**Problem statement**
Please update the lines from the one with "Task: Increase Minimum" up to and including the one with "Action: pyautogui.click(x=654, y=517)", replacing "community rating" with "user rating" and leaving everything else unchanged. Give only those lines, and leave the pictures out of your answer.

**Supplied records**

-=-=-=-=-

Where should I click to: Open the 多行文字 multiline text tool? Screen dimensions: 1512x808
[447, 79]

-=-=-=-=-

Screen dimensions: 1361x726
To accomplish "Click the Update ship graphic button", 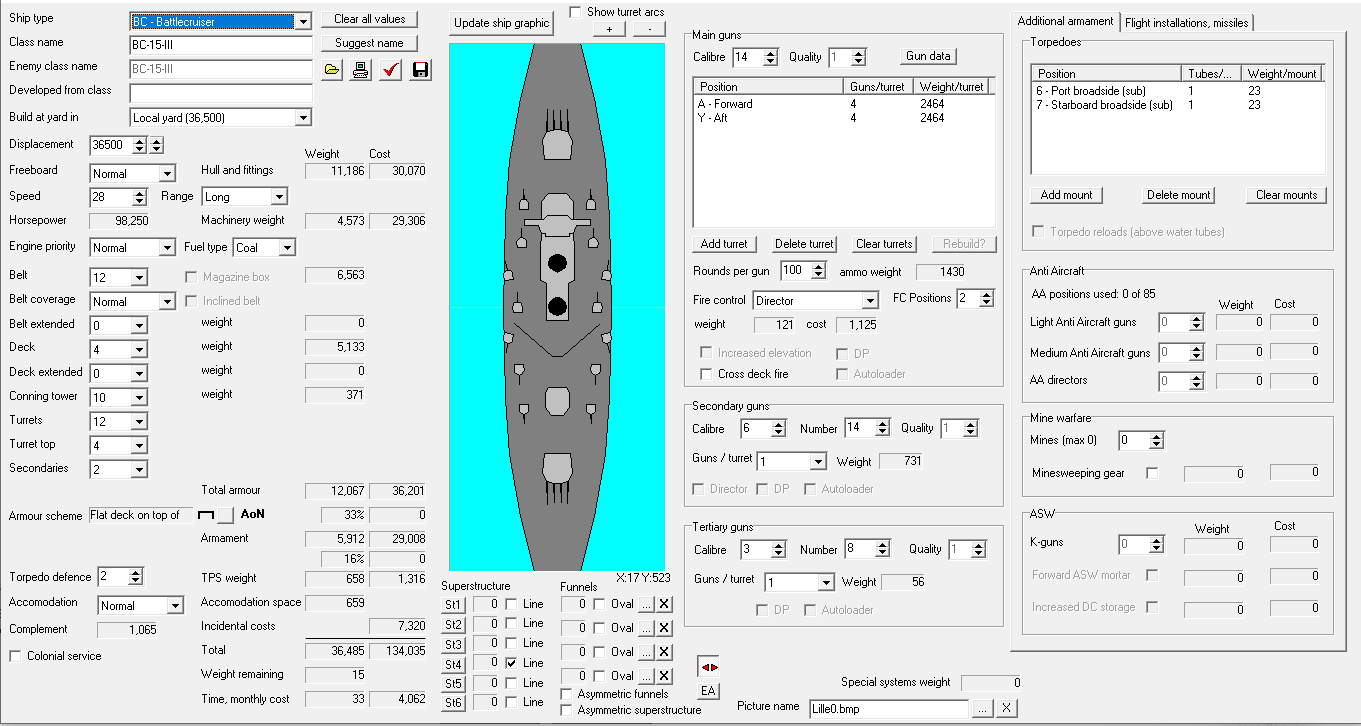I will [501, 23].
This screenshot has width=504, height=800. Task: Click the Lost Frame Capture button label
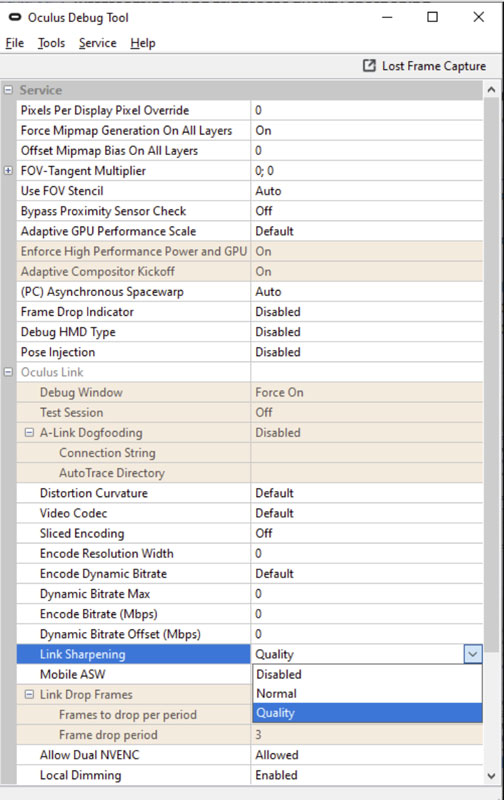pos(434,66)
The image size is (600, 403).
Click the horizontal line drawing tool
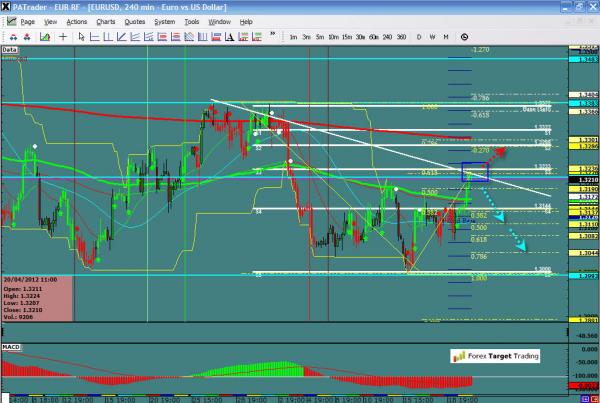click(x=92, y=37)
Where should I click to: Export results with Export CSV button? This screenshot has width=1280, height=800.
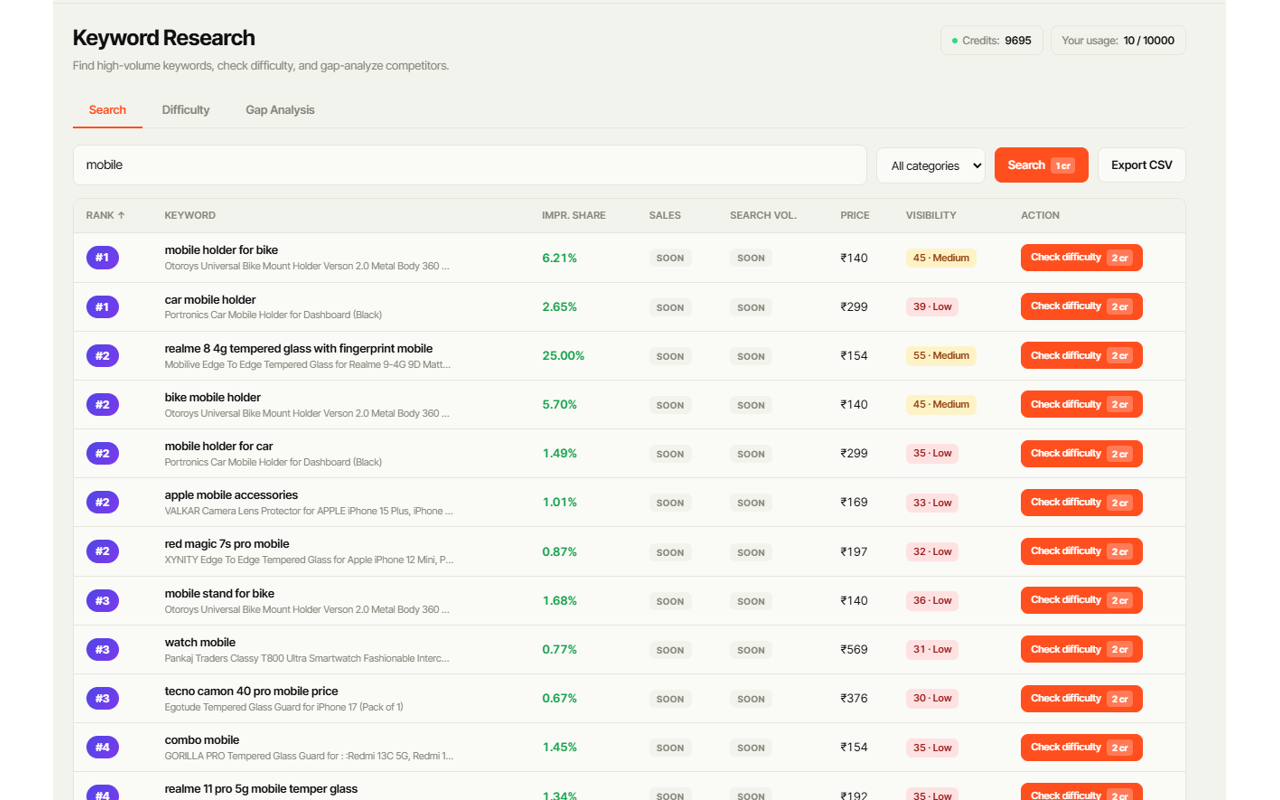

-=-=-=-=-

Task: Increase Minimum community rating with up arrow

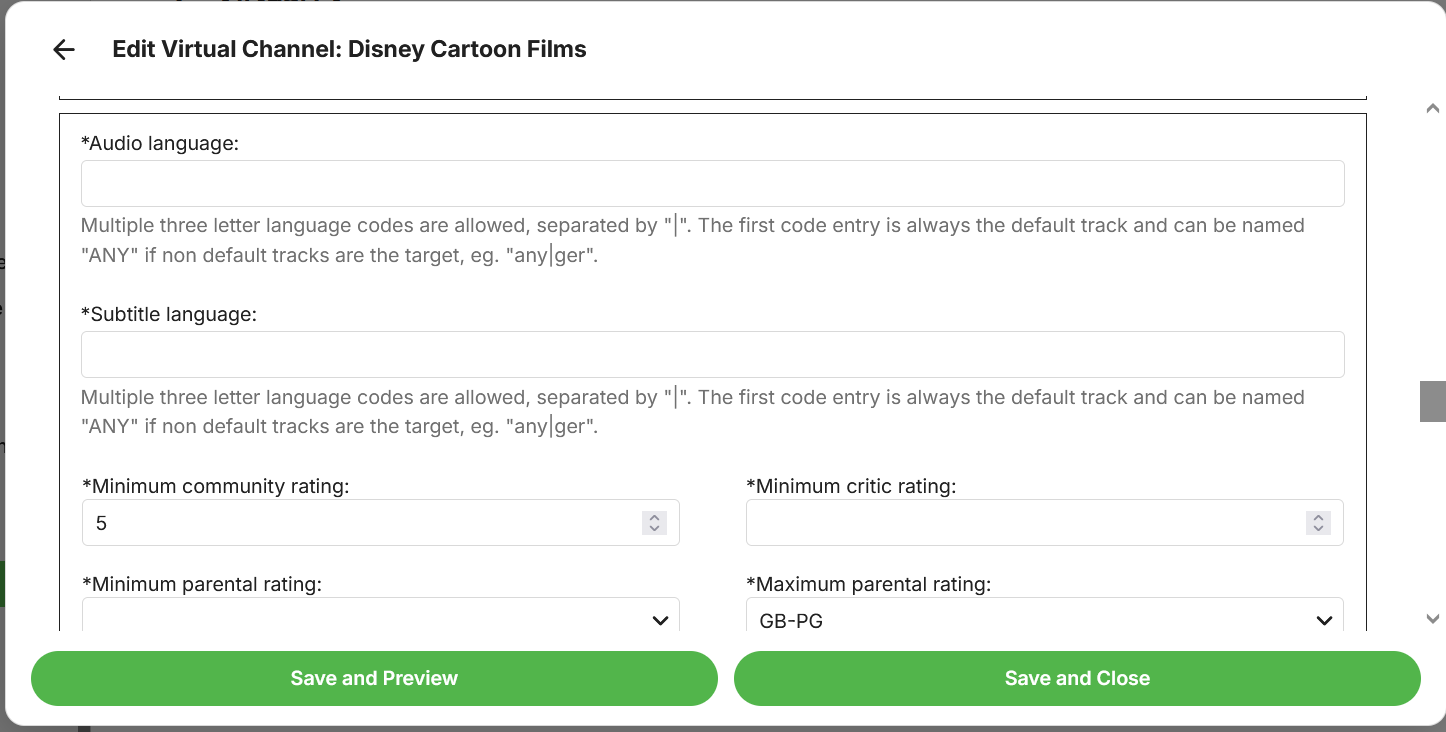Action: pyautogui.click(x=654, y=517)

-=-=-=-=-

**Response to this task**
Task: Increase Minimum user rating with up arrow

Action: pyautogui.click(x=654, y=517)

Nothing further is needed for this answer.